As an example, let's say you are creating an index that contains information about movies. A sample document might look like this:

```json theme={null}
{
  "id": 1564,
  "title": "Kung Fu Panda",
  "genres": "Children's Animation",
  "release-year": 2008,
  "cast": [
    { "Jack Black": "Po" },
    { "Jackie Chan": "Monkey" }
  ]
}
```

In the above example:

* `"id"`, `"title"`, `"genres"`, `"release-year"`, and `"cast"` are attributes
* Each attribute is associated with a value, for example, `"Kung Fu Panda"` is the value of `"title"`
* The document contains a field with the primary key attribute and a unique document id as its value: `"id": "1564"`

#### NDJSON

NDJSON or jsonlines objects consist of individual lines where each individual line is valid JSON text and each line is delimited with a newline character. Any [rules that apply to formatting NDJSON](https://github.com/ndjson/ndjson-spec) also apply to Meilisearch documents.

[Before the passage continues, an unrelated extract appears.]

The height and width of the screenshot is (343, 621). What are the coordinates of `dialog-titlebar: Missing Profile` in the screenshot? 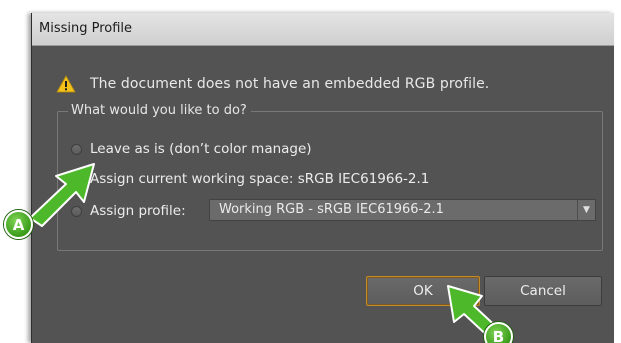 It's located at (323, 30).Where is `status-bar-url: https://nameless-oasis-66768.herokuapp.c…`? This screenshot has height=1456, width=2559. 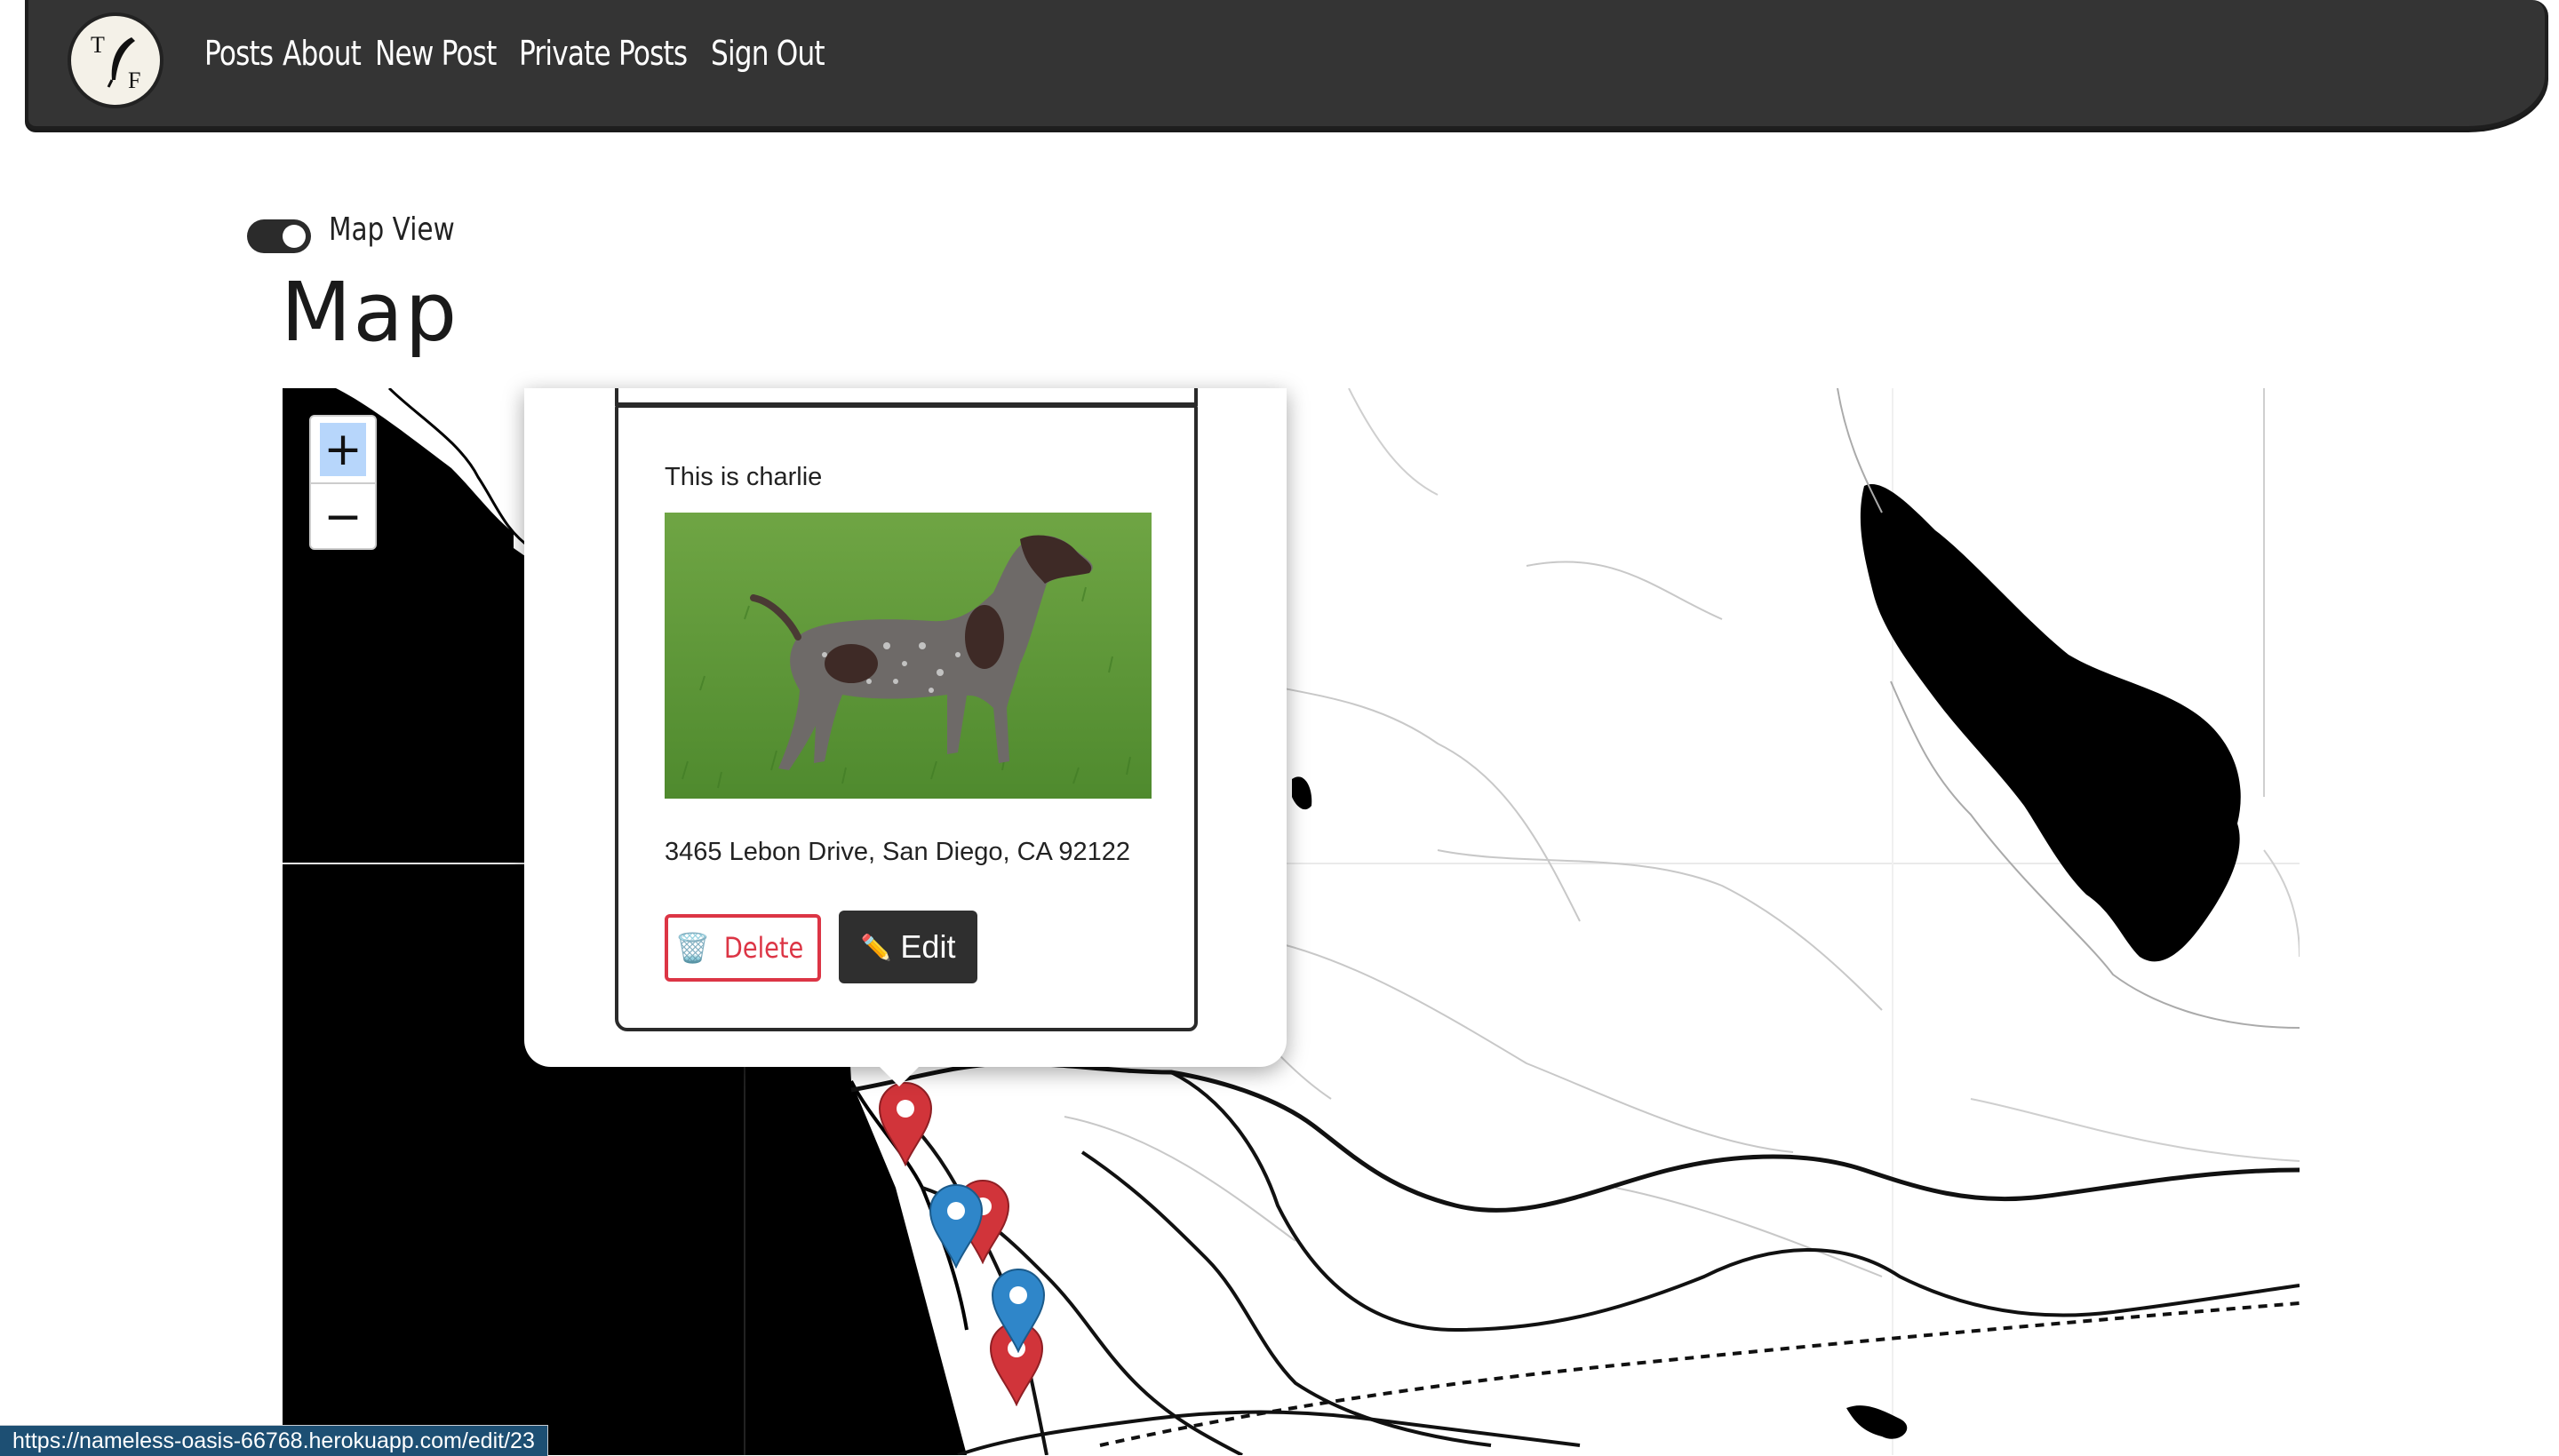 status-bar-url: https://nameless-oasis-66768.herokuapp.c… is located at coordinates (274, 1440).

Meilisearch will only accept NDJSON documents when it receives the `application/x-ndjson` content-type header.

Compared to JSON, NDJSON has better writing performance and is less CPU and memory intensive. It is easier to validate and, unlike CSV, can handle nested structures.

The above JSON document would look like this in NDJSON:

```json theme={null}
{ "id": 1564, "title": "Kung Fu Panda", "genres": "Children's Animation", "release-year": 2008, "cast": [{ "Jack Black": "Po" }, { "Jackie Chan": "Monkey" }] }
```

#### CSV

CSV files express data as a sequence of values separated by a delimiter character. Meilisearch accepts `string`, `boolean`, and `number` data types for CSV documents. If you don't specify the data type for an attribute, it will default to `string`. Empty fields such as `,,` and `, ,` will be considered `null`.

By default, Meilisearch uses a single comma (`,`) as the delimiter. Use the `csvDelimiter` query parameter with the [add or update documents](/reference/api/documents/add-or-update-documents) or [add or replace documents](/reference/api/documents/add-or-replace-documents) endpoints to set a different character. Any [rules that apply to formatting CSV](https://datatracker.ietf.org/doc/html/rfc4180) also apply to Meilisearch documents.

Meilisearch will only accept CSV documents when it receives the `text/csv` content-type header.

Compared to JSON, CSV has better writing performance and is less CPU and memory intensive.

The above JSON document would look like this in CSV:

```csv theme={null}
  "id:number","title:string","genres:string","release-year:number"
  "1564","Kung Fu Panda","Children's Animation","2008"
```

Since CSV does not support arrays or nested objects, `cast` cannot be converted to CSV.

### Auto-batching

Auto-batching combines similar operations in the same index into a single batch, then processes them together. This significantly speeds up the indexing process.

Tasks within the same batch share the same values for `startedAt`, `finishedAt`, and `duration`.

If a task fails due to an invalid document, it will be removed from the batch. The rest of the batch will still process normally. If an [`internal`](/reference/errors/overview#errors) error occurs, the whole batch will fail and all tasks within it will share the same `error` object.

#### Auto-batching and task cancellation

If the task you're canceling is part of a batch, Meilisearch interrupts the whole process, discards all progress, and cancels that task. Then, it automatically creates a new batch without the canceled task and immediately starts processing it.